Durante los meses de verano, cuesta más mantener el cuerpo bien hidratado y protegido, ya que sudas y te mueves constantemente. Aunque beber mucha agua puede ayudarte a sentirte en plena forma, tampoco está de más consumir los alimentos adecuados. Entonces, ¿qué alimentos deberías añadir a tu dieta de verano? Sigue leyendo para descubrirlo.
Calabacín
Dale un toque saludable a tu plato tradicional de espaguetis sustituyendo la pasta por «fideos» de calabacín. Puedes conseguir fácilmente el efecto de fideos utilizando un espiralizador, un pelador de juliana o una mandolina. A partir de ahí, puedes hornear, hervir o saltear tus «fideos». El calabacín es ideal para combatir la deshidratación, ya que está compuesto en un 95 % por agua. Además, es bajo en calorías, por lo que incluirlo en tu plan de alimentación de verano puede ayudarte a alcanzar tus objetivos de pérdida de peso.
Sandía
Las sandías son un elemento imprescindible en muchos picnics, y con razón.

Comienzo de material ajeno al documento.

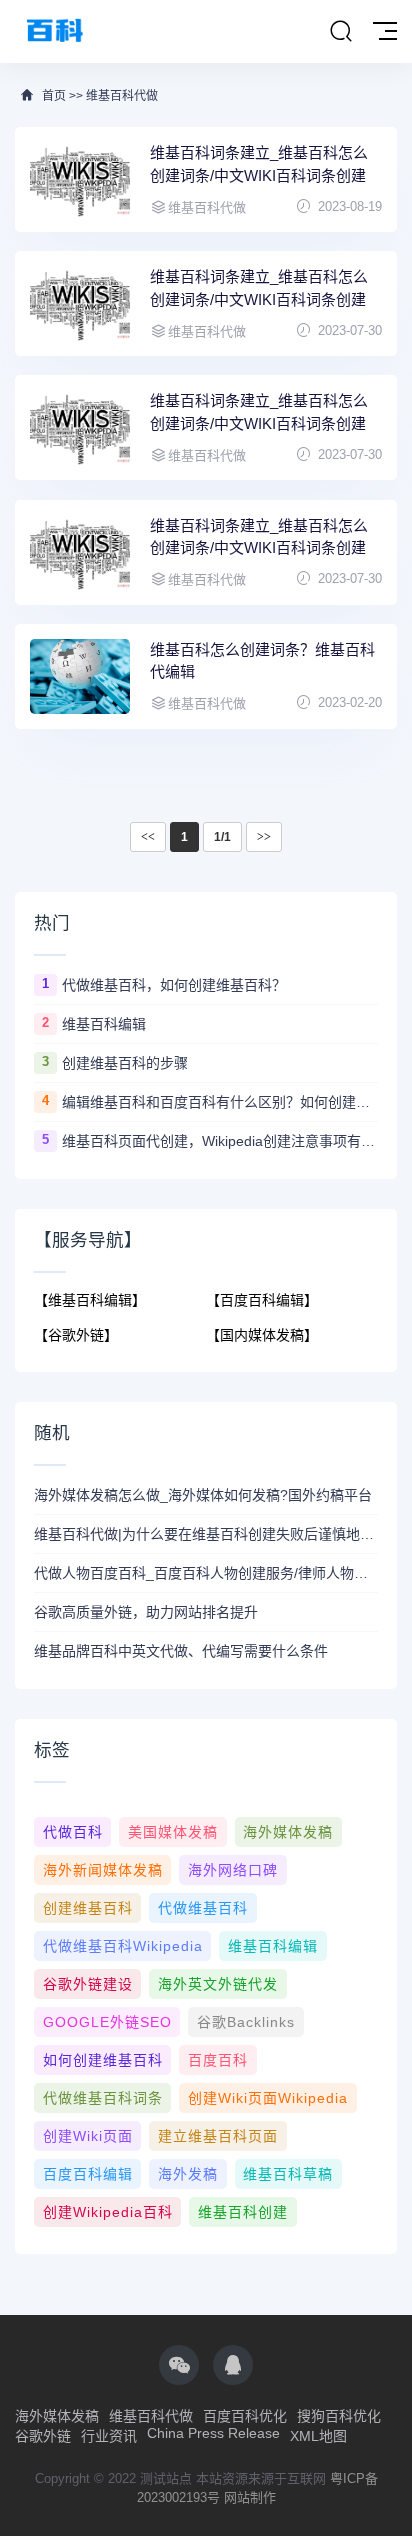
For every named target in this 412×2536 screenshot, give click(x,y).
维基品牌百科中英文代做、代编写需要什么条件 (181, 1651)
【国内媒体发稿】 (262, 1335)
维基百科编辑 (104, 1024)
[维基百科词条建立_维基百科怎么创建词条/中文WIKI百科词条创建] (80, 179)
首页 (54, 96)
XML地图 (318, 2436)
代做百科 (73, 1832)
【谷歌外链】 (76, 1335)
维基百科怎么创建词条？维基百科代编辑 (262, 661)
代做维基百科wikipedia (123, 1946)
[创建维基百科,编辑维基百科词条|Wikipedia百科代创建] (55, 31)
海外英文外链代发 (218, 1984)
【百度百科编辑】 (262, 1300)
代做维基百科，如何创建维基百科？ (174, 985)
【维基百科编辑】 (90, 1300)
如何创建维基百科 (103, 2060)
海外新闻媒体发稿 (103, 1870)
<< (148, 837)
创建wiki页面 (88, 2136)
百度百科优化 (245, 2416)
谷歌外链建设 (88, 1984)
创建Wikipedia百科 (108, 2212)
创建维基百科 (88, 1908)
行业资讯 (109, 2436)
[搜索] (341, 32)
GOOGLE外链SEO (107, 2022)
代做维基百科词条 (103, 2098)
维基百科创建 (243, 2212)
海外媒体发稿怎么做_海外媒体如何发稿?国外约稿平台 (203, 1495)
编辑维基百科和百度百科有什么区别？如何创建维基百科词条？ (220, 1102)
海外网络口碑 (233, 1870)
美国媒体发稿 (173, 1832)
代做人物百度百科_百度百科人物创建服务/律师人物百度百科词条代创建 (206, 1573)
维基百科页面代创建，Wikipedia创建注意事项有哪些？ (220, 1141)
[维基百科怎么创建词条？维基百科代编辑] (80, 676)
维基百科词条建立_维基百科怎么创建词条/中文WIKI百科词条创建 (259, 164)
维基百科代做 (122, 96)
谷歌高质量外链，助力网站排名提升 (146, 1612)
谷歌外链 (43, 2436)
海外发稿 (188, 2174)
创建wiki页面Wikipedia (268, 2098)
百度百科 (218, 2060)
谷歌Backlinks (246, 2022)
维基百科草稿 (288, 2174)
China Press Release (213, 2433)
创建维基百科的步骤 (125, 1063)
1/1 (222, 837)
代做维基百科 (203, 1908)
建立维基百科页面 (218, 2136)
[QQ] (233, 2365)
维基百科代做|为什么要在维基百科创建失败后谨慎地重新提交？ (206, 1534)
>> (264, 837)
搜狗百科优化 (339, 2416)
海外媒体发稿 (288, 1832)
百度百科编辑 (88, 2174)
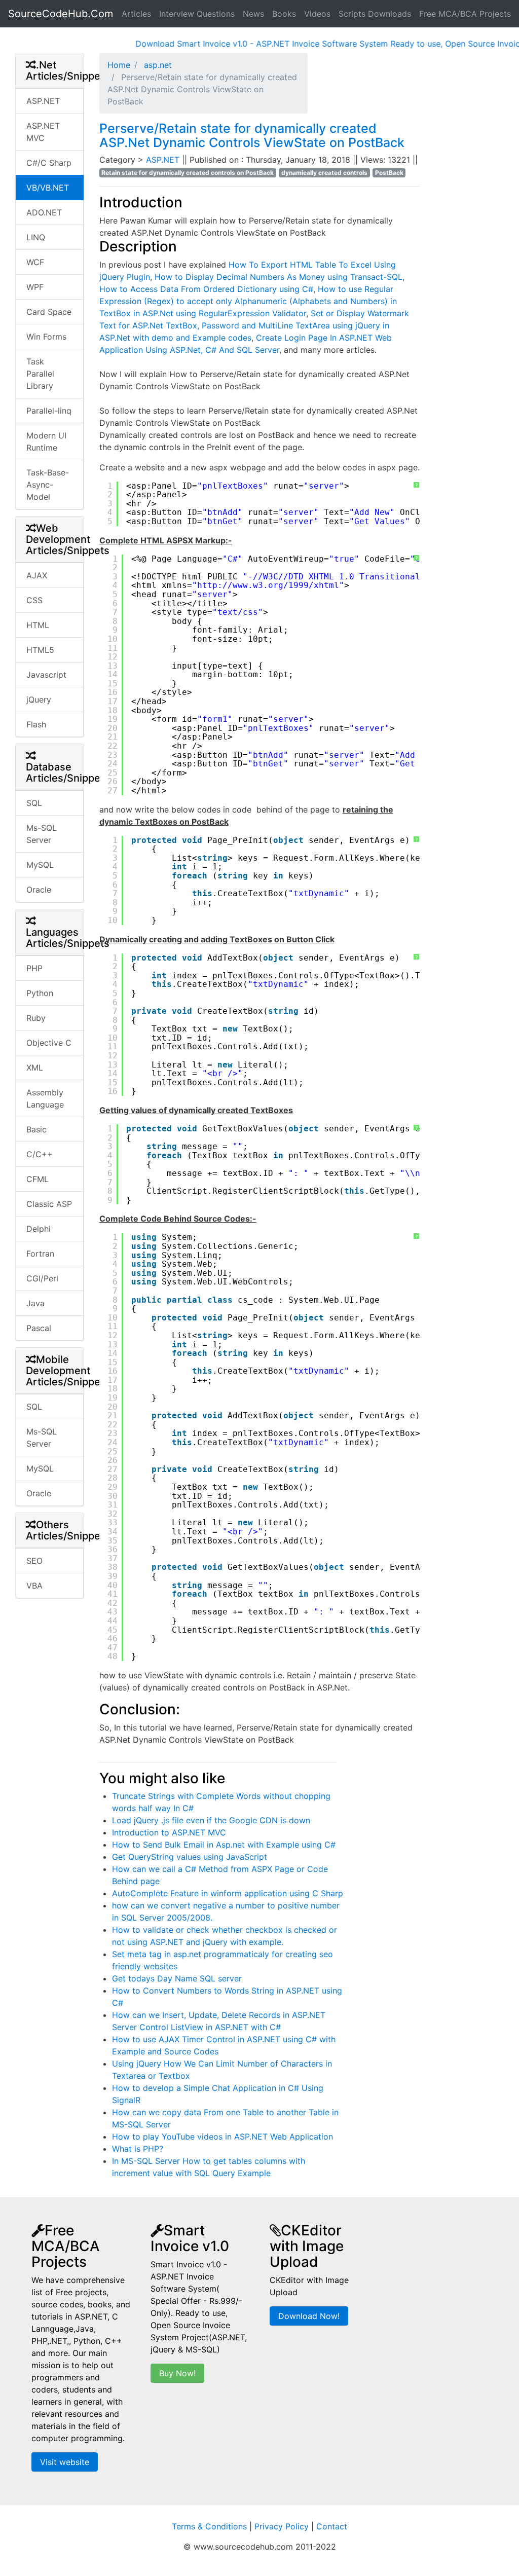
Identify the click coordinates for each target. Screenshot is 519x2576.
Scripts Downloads (375, 14)
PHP (34, 968)
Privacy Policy (281, 2526)
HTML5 (40, 650)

Son deliciosas, tienen un alto contenido en agua y están repletas de propiedades nutricionales. Las sandías contienen altos niveles de vitaminas A y C, que son esenciales para mantener un sistema inmunitario sano y una buena visión. El consumo de esta fruta también puede ayudar a prevenir el asma, reducir el riesgo de cáncer y aliviar el dolor muscular.
Cerezas
¿Tienes problemas para dormir? Toma una taza de cerezas. Esta fruta, de sabor ácido y dulce, tiene un alto contenido en melatonina, lo que la convierte en un remedio natural para conciliar el sueño. Además, se sabe que las cerezas reducen los niveles de azúcar en sangre, disminuyen el riesgo de cáncer de colon y mejoran la memoria.
Tomates
La mejor forma de proteger tu piel de los efectos nocivos del sol es aplicarte protector solar cada pocas horas. Pero, ¿sabías que comer tomates también puede proteger tu piel? Los tomates contienen licopeno, que puede ayudar a prevenir las dolorosas quemaduras solares. La próxima vez que tengas pensado pasar un rato largo al sol, plantéate tomarte primero una ración de tomates.
Maíz
No hay nada como comer mazorcas de maíz recién asadas en verano. Además de estar delicioso, el maíz contiene luteína y zeaxantina, que pueden proteger los ojos de los dañinos rayos UV del sol. Aunque eso no te da permiso para salir de casa sin tus gafas de sol. Comer maíz también puede ayudar a reducir el riesgo de degeneración macular relacionada con la edad, que es una causa frecuente de ceguera en las personas mayores.
Manzanas
Gracias a su alto contenido en fibra, comer una manzana al día puede reducir el riesgo de padecer enfermedades cardíacas, regular el tránsito intestinal y reducir el colesterol malo. Además, puede ayudarte a ganarte el reconocimiento de tu dentista. Al comer una manzana, la boca produce más saliva, lo que elimina las bacterias y las partículas de comida. Como resultado, minimizas el riesgo de caries y consigues una sonrisa más blanca y saludable.